Lionel Zinsou, créée le 04-07-2021

"Je vous recommande une visite à Montpellier, au musée d’art contemporain, le Mo.Co. J’y ai vu deux expositions. La première est purement narcissique, il se trouve qu’elle est consacrée à l’art contemporain africain. Comme elle s’appelle « Zinsou » je ne la commenterai pas, et ne vous dirai pas à quel point elle est bien faite et éclairante. Je mettrai donc l’accent sur un autre bâtiment, la panacée, qui appartient au même musée. On peut y voir une exposition féministe de deux américaines travaillant avec de passionnantes techniques d’acrylique sur le corps féminin.
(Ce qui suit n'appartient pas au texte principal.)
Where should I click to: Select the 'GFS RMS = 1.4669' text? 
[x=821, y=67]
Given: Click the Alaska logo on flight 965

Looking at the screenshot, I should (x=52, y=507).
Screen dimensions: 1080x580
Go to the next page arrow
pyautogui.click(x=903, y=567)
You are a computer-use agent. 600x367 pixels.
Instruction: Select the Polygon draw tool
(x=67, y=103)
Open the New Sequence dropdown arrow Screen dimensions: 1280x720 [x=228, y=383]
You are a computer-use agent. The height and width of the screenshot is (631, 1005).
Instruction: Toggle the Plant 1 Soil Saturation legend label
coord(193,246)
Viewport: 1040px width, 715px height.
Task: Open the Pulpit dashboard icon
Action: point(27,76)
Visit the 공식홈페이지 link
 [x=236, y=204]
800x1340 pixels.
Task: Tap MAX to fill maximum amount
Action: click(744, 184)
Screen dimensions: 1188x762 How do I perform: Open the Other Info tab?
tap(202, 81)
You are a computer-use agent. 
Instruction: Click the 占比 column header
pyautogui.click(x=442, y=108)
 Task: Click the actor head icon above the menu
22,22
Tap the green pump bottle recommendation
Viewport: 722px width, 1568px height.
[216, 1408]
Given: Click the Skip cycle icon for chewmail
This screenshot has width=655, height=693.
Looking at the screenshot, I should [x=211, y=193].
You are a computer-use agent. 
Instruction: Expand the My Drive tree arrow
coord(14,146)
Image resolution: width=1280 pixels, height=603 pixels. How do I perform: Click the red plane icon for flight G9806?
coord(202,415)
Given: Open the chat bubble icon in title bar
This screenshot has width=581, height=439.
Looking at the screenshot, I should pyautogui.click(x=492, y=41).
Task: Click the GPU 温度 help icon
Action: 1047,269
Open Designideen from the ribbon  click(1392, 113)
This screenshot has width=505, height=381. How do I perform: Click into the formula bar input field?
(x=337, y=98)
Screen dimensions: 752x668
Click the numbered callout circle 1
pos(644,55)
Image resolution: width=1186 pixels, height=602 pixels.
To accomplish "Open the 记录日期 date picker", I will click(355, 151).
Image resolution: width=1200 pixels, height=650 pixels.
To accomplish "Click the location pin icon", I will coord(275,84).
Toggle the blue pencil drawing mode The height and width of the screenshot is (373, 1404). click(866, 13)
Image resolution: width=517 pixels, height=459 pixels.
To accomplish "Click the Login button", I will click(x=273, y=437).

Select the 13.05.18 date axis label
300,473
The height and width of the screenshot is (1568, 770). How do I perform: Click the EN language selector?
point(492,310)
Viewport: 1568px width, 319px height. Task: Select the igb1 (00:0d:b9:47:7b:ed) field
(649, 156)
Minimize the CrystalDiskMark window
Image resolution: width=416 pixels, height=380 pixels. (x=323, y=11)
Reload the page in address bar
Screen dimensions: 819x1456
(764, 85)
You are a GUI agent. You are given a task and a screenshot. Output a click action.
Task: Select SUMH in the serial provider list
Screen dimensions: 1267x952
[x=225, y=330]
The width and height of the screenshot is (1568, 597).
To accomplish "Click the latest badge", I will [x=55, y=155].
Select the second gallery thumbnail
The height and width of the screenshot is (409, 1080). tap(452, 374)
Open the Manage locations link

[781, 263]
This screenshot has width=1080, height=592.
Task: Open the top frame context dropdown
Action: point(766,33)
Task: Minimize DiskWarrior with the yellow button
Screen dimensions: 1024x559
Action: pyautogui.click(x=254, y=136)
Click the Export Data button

Leur travail part de dessins et de photos pornographiques, l’exposition est donc interdite aux mineurs non accompagnés, elle vient d’ouvrir et n’a pas encore eu le temps de faire scandale."


Le peuple du Larzac

David Djaïz, créée le 04-07-2021

"Ce n’est pas par fayotage, mais il se trouve que je voulais vous recommander cette semaine le même livre que Philippe. Quand j’ai vu le sous titre : « une histoire de crânes, sorcières, croisés, paysans, prisonniers, soldats, ouvrières, militants, touristes et brebis », cela m’a beaucoup attiré. Effectivement, j’avais du Larzac cette image d’un plateau où une horde de normaliens barbus étaient venus protester dans les années 1970 contre l’extension du camp militaire. Artières nous montre que ce territoire est un bouillons culture depuis bien plus longtemps que cela."